**Extracted entries:**
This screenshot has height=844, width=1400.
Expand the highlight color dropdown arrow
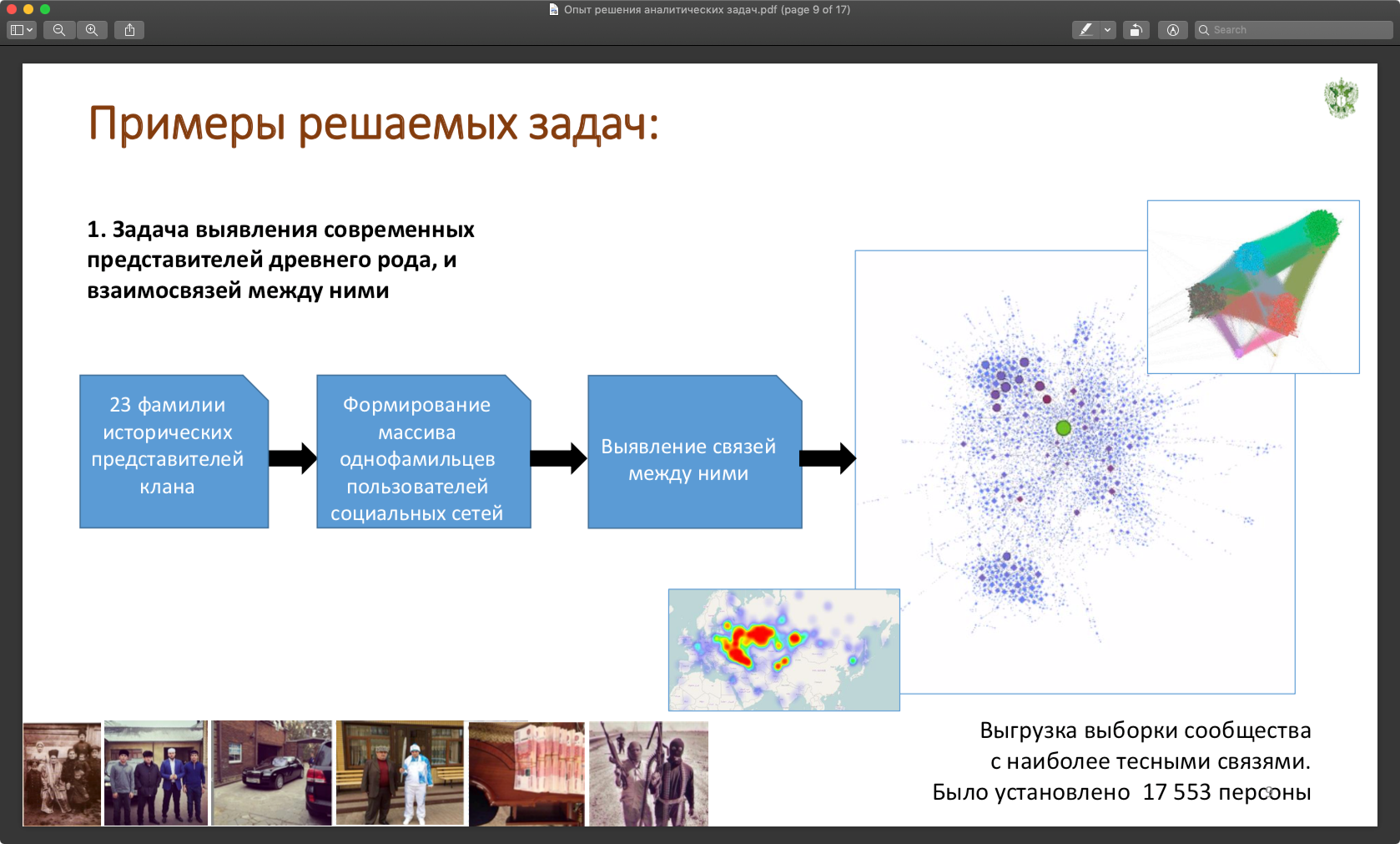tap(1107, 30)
...
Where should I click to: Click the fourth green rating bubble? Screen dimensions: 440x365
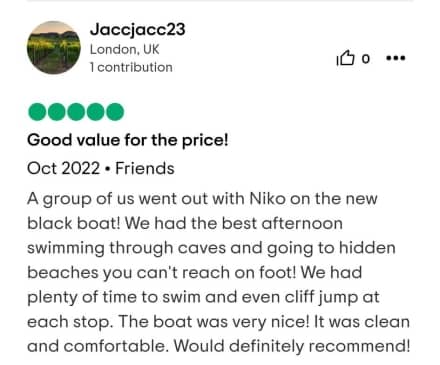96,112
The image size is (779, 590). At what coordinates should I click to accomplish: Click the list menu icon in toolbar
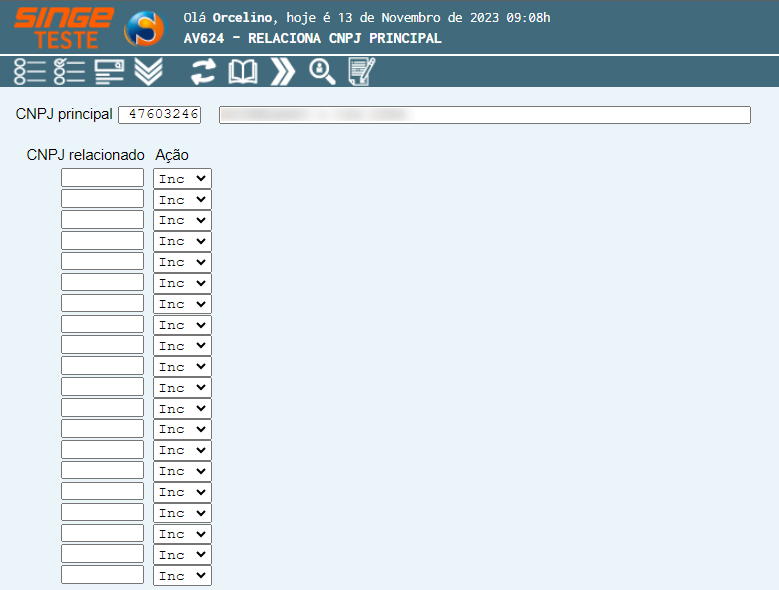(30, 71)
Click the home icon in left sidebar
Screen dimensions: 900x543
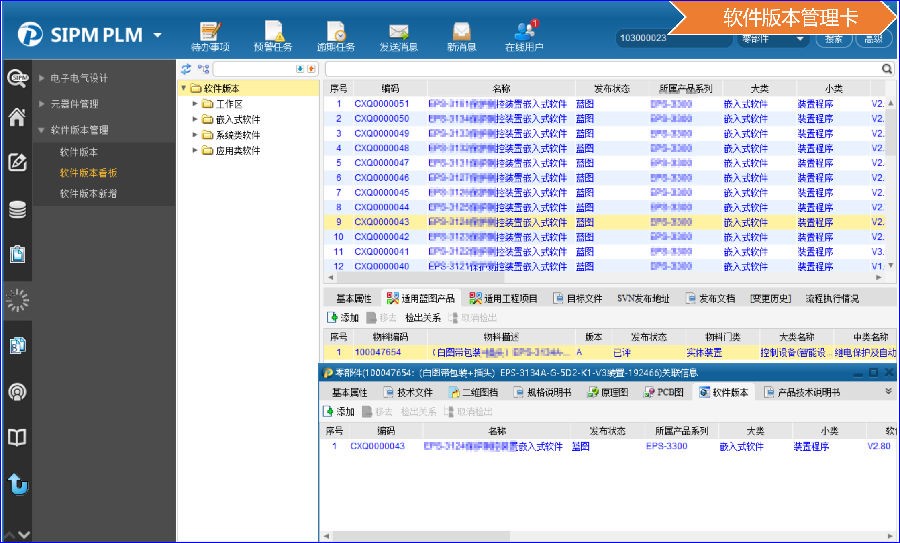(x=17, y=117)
---
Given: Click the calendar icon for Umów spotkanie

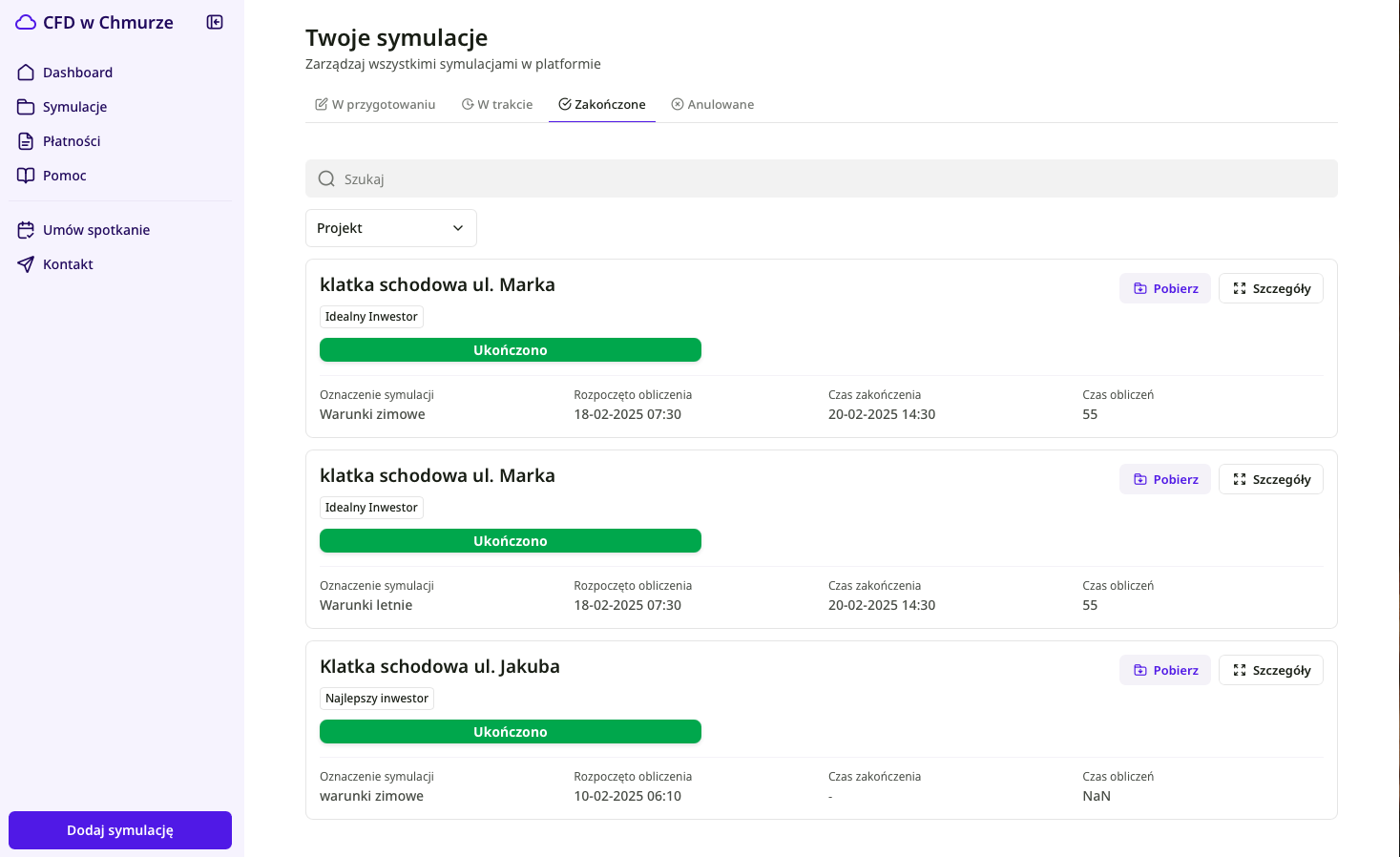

**Work to do:**
Copy the items from the line with "This screenshot has height=844, width=1400." up to and including the line with "tap(1107, 30)", word for word, leaving the pictures out.

**Output for this task:**
This screenshot has height=844, width=1400.
Expand the highlight color dropdown arrow
tap(1107, 30)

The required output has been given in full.